**Exercise brief**
Lines in the records below that contain the word "computer" must each be copied.

Stored records:
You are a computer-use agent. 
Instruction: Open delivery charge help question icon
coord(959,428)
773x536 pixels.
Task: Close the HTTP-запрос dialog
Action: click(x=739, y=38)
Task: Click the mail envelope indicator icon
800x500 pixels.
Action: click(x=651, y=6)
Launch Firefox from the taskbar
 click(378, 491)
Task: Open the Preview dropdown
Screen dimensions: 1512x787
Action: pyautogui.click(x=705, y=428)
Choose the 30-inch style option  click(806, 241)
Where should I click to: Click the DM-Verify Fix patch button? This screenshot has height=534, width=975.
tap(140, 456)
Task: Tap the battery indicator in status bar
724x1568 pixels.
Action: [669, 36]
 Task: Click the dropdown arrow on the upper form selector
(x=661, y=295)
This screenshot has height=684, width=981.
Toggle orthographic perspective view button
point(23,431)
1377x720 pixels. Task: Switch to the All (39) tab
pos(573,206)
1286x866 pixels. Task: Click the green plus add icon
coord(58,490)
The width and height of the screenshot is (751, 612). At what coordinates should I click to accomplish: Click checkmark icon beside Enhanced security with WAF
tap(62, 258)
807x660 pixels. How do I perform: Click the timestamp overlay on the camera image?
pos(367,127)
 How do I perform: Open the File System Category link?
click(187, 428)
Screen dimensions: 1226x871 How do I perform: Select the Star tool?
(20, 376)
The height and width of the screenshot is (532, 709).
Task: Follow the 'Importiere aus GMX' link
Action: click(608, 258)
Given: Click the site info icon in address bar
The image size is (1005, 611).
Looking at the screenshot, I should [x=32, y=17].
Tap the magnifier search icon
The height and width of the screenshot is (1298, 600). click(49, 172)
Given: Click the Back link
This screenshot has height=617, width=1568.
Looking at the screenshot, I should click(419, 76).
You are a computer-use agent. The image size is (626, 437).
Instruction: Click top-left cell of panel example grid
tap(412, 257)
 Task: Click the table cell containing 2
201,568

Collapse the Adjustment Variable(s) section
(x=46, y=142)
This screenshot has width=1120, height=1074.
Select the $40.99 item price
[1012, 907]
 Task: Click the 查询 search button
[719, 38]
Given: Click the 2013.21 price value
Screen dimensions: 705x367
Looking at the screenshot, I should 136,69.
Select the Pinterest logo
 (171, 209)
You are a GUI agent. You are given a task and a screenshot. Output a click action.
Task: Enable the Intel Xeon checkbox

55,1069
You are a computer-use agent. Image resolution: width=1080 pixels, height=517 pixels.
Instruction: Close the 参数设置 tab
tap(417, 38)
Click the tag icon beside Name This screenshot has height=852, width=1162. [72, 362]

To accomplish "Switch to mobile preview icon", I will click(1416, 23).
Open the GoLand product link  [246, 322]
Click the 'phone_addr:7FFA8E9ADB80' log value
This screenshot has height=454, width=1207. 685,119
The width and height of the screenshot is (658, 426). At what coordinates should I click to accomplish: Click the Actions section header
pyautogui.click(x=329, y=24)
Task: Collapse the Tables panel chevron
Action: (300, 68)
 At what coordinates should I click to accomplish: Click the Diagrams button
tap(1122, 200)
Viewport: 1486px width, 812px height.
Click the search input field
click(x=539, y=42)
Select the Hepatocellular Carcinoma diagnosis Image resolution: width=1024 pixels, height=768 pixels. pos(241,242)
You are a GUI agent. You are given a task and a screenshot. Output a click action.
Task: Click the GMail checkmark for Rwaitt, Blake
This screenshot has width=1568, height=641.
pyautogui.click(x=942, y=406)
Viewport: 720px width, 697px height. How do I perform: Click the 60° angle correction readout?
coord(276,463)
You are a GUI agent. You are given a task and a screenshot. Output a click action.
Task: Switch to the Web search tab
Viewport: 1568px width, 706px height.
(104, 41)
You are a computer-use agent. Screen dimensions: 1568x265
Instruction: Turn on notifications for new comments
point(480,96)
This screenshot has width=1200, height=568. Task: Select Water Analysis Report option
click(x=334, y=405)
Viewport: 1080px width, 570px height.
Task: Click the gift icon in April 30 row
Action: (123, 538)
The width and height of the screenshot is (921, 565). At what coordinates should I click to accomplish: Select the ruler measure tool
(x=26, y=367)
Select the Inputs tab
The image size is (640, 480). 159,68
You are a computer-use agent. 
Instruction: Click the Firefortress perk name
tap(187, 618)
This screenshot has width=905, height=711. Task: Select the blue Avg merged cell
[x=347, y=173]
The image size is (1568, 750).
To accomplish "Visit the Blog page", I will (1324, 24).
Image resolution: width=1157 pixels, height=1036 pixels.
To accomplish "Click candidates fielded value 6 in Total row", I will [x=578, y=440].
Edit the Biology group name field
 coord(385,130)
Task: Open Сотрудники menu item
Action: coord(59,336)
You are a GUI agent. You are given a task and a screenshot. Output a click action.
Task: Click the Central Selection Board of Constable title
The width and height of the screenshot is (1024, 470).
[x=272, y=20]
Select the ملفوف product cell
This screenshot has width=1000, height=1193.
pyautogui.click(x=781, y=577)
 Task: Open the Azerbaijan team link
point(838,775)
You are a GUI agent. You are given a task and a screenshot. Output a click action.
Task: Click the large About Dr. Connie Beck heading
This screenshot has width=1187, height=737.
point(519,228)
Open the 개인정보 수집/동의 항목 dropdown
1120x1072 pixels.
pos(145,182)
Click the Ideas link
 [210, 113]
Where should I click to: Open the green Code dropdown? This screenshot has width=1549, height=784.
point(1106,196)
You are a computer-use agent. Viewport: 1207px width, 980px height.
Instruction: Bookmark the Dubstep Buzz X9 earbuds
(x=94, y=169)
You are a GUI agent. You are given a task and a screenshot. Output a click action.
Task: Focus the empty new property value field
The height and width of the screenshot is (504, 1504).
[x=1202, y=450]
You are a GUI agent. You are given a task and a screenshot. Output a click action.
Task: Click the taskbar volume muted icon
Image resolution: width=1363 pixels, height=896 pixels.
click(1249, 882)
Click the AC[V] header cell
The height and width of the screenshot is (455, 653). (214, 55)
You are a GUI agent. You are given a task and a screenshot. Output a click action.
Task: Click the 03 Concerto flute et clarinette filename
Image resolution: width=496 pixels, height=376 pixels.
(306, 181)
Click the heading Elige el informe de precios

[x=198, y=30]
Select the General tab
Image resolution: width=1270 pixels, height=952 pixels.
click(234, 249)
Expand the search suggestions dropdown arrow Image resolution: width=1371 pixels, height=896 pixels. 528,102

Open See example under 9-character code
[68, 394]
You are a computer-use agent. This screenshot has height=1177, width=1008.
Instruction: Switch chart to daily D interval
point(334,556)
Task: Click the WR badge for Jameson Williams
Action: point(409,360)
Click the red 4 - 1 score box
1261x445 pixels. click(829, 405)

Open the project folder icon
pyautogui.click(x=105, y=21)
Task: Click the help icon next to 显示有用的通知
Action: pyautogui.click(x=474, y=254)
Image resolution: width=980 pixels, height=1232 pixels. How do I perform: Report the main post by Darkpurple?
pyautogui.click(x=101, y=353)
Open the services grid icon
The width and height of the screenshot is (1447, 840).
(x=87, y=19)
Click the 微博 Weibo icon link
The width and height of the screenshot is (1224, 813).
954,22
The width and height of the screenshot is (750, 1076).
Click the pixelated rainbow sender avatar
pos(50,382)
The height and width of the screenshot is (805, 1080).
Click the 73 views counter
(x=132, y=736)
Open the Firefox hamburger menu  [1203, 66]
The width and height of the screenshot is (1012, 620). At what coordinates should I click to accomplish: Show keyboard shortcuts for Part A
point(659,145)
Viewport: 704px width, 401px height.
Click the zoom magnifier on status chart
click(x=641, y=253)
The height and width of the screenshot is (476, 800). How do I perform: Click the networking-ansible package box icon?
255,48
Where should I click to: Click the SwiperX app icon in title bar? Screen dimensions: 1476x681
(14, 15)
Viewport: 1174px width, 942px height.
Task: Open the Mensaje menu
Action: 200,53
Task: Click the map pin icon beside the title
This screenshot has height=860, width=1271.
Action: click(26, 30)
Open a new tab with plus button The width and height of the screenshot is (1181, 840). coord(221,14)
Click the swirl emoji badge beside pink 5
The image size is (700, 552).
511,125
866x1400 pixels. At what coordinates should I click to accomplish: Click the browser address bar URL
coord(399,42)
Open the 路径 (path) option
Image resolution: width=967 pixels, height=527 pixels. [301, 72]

**Answer space**
You are a computer-use agent. 
You are a computer-use agent. The image size is (626, 437).
You are a computer-use agent. Image resolution: width=1080 pixels, height=517 pixels.
You are a computer-use agent. Screen dimensions: 1568x265
You are a computer-use agent. 
You are a computer-use agent. Viewport: 1207px width, 980px height.
You are a computer-use agent. This screenshot has height=1177, width=1008.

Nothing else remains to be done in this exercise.